Personally I would recommend you to at least try these first.
Kali Linux, I linked a virtualization series from Kali in prologue which is a must-read for anything who want to have a general idea on the technology. And Kali comes with virtualization optimizations to improve your VM experience, which would in return make you feel confident.
Tails, a Debian derived distribution focused on anonymous experience. It’s challenging to make networking work if Tor is blocked in your region as you’ll meet the dilemma (in such case, just use it offline or weaponize transparent proxy):
- User: I want to connect to the Internet!
- Tails: Connect to Tor first!
- User: But I cannot connect to Tor!
- Tails: Connect to the Internet first!
- User: I need to connect to the Internet to connect Tor!

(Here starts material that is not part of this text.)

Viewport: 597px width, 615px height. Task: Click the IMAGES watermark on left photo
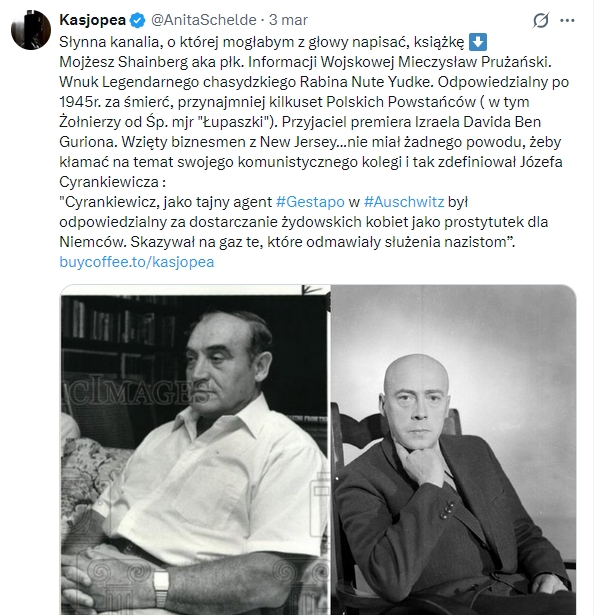coord(135,390)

- Tails: Connect to Tor then!
- User: How can I connect to Tor without the Internet!
- Tails: Connect to the Internet!
MS-DOS 6.22, yes, MS-DOS! It’s dead old, I know. But it works great even today! Why DOSBox when native DOS just works!
Things I refer to when I set up MS-DOS for the first time:
And a few random thoughts:
- QEMU Hint: MS-DOS is EOL, so don’t worry if you do not see the option in system selection. Solution exists.
- QBasic is great, for real. Old schooler would enjoy qb64 with QBasic compatibility on modern platforms.
If you are still passionate and have no idea on other systems, you can refer to Linux Distro 101 for inspiration.